**DATA ROWS**.
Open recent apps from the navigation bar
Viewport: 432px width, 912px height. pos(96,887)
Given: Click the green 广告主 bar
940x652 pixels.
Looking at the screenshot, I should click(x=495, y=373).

---

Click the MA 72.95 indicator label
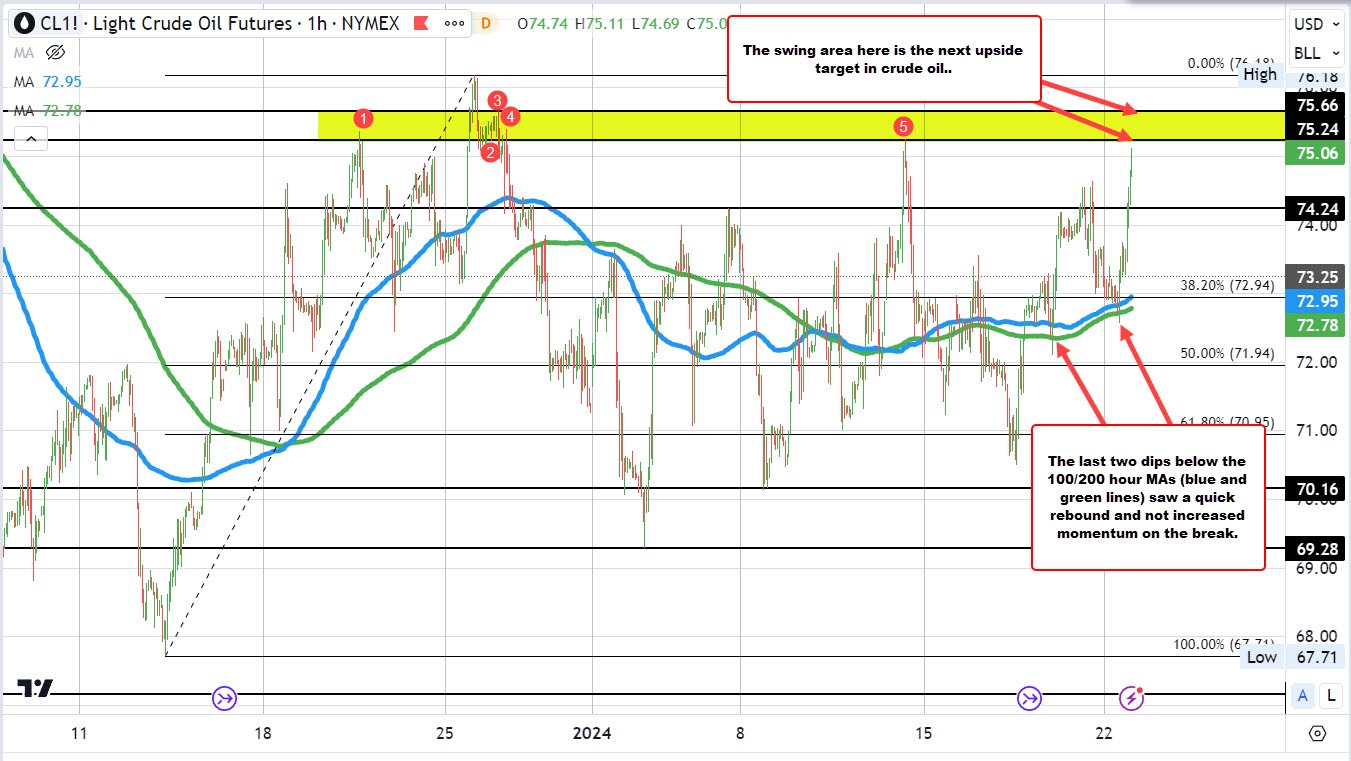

---

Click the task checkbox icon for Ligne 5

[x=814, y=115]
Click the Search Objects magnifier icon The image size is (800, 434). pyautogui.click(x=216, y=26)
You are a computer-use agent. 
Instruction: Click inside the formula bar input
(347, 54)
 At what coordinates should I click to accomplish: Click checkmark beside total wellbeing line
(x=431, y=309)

**TASK PROMPT**. Copy out the lines of the records word for word, starting at the line containing "Open recent apps from the navigation bar" and ending at the line containing "Looking at the".

**REPLY TO THE EXERCISE**.
Open recent apps from the navigation bar
Viewport: 432px width, 912px height. pos(96,887)
Given: Click the green 广告主 bar
940x652 pixels.
Looking at the screenshot, I should click(x=495, y=373).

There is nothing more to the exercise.